Strona 1 z 5 1 2 3 4 5 OstatniOstatni
Pokaż wyniki od 1 do 10 z 44

Wątek: Bieszczady - trochę z innej strony...

  1. #1
    Botak Roku 2016 Awatar asia999
    Na forum od
    11.2008
    Rodem z
    jakieś 73 cm od Tarnicy ... w skali 1:1.000.000
    Postów
    1,690

    Domyślnie Bieszczady - trochę z innej strony...

    Ostatnio czasu mam jakoś więcej i częściej z netu korzystam i tak sobie czytam to forum w różnych tematach i jestem naprawdę pod wrażeniem wiedzy niektórych o Bieszczadach. I determinacji do poznawania ciągle czegoś nowego. Ja też kilka książek przeczytałam i cos tam widziałam ale naprawdę CHYLĘ CZOŁA. Ja mam chyba taki bardziej ckliwo-sentymentalne podejście do tych gór. Pewnej pięknej niedzieli zeszłego wieku urodziłam się w tym uroczym miasteczku, skąd rozchodzą się obwodnice bieszczadzkie i chyba okna porodówki były od strony południowej, że mi taki zachwyt tą krainą do dzisiaj pozostał… I chociaż niedługo potem wywiało mnie w zupełnie inne strony to wciąż pamiętam wakacje spędzane w bieszczadach i kiedy teraz przyjeżdżam tam na urlop (niestety zawsze za krótki) to widzę jak wszystko się zmienia i czasami tak trochę żałuję tego co znika. Chodzi mi o wieś bieszczadzką. Dla mnie różowe połoniny o zachodzie słońca i obrazek gdzie ktoś na pyrkającym traktorku obrabia swoje małe poletko pod lasem były tak samo bieszczadzkie i stanowiły jedność. A teraz – mam wrażenie, że z roku na rok obrabianych pól ubywa a przybywa ugorów albo wielkich rancz ogrodzonych równie wielkim płotem. Krowy w wiosce to już awangarda, drób też. A na pytanie dlaczego tak jest – zwykle jedna odpowiedź – „Ta joj, ta ni ma kto, a my stare, sił już brak...” Ja nie wiem, może rzeczywiście już nic się nie opłaca. Może rzeczywiście tak musi być. Może rzeczywiście przyszłość tych gór to quady, zdjęcie z Zakapiorem za 50 zł. i lansowana „dzikość” Ale skoro tak ma być to mam prośbę do TAMTEJSZYCH i CZĘSTO TAM BYWAJĄCYCH – popatrzcie czasami nie tylko na zniszczone przez czas albo zapomniane cmentarze, na ślady po łemkach i bojkach ale popatrzcie czasami i doceńcie to - co za pięć czy dziesięć lat może całkiem zniknąć – na babcię w chustce i trampkach, która wstaje o czwartej rano, żeby dać jeść tej żywinie, która jeszcze pozostała. I utrwalcie to jakoś – ja wierzę, że można

    Pozdrawiam

  2. #2
    Korespondent Roku 2009 Awatar Recon
    Na forum od
    02.2008
    Postów
    2,215

    Domyślnie Odp: Bieszczady - trochę z innej strony...
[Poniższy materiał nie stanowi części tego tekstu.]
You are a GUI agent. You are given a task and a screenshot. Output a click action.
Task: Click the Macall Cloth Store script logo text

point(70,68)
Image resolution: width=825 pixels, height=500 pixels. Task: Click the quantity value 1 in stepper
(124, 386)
    asiu, dostrzega to wielu z Forum... choćby popatrz ostatni wpis Pastora. Ja w tym roku sam się na tym złapałem, napisałem zresztą o tym zdanie w swoim sprawozdaniu w lipcu.
    Pozdrawiam :)
    -----------------
    benevole lector

    https://twitter.com/Zbyszek_Recon

  3. #3
    Bieszczadnik Awatar Marcin
    Na forum od
    09.2002
    Rodem z
    Zagórz
    Postów
    1,218

    Domyślnie Odp: Bieszczady - trochę z innej strony...
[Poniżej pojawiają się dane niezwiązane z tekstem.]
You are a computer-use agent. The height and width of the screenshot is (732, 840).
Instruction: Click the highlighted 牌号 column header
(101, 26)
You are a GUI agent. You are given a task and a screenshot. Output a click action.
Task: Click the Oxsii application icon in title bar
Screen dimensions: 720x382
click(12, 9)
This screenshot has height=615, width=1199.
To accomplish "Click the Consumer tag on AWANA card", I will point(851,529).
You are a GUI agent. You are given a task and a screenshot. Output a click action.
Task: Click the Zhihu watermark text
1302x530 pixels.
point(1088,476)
    Cytat Zamieszczone przez asia999 Zobacz posta
    babcię w chustce i trampkach, która wstaje o czwartej rano, żeby dać jeść tej żywinie, która jeszcze pozostała. I utrwalcie to jakoś – ja wierzę, że można

    Pozdrawiam
    W Baligrodzie jest taka babcia, podobna z twojego opisu, która czeka na fascynatów takich klimatów... prosi naiwnych turystów żeby pomogli (jej) biednej przynieść wody ze studni... zaprasza do środka swojego domu pamiętającego czasy bojków, a następnie pyta się czy nie masz 5zł... a kiedy chcesz robić zdjęcia to pyta się o kolejne tantiemy...
    mit "prostego człowieka" jest uwikłany (o czym często idealiści niepamiętają, lub nie chcą pamiętać) w oczywisty pragmatyzm.
    Kiedyś jeszcze na początku lat 90 w Solinie było tak że wszyscy stali mieszkańcy żyli w pełnej komitywie... kiedy jednak każdy zaczął robić swoje interesy ta komitywa się rozwaliła... nałożyły się na to przyjazdy różnych dziwnych turystów, freaków i niebezpiecznych maniaków... Solina stała się niebezpiecznym miejscem... Ludzie zaczęli mieć bardzo ograniczone zaufanie do turystów... Analogiczna sytuacja zaczyna się pojawiać już w tych nieco większych miejscowościach Bieszczadów (Wetlina, Cisna, Ustrzyki Górne).

  4. #4
    lucyna
    Guest

    Domyślnie Odp: Bieszczady - trochę z innej strony...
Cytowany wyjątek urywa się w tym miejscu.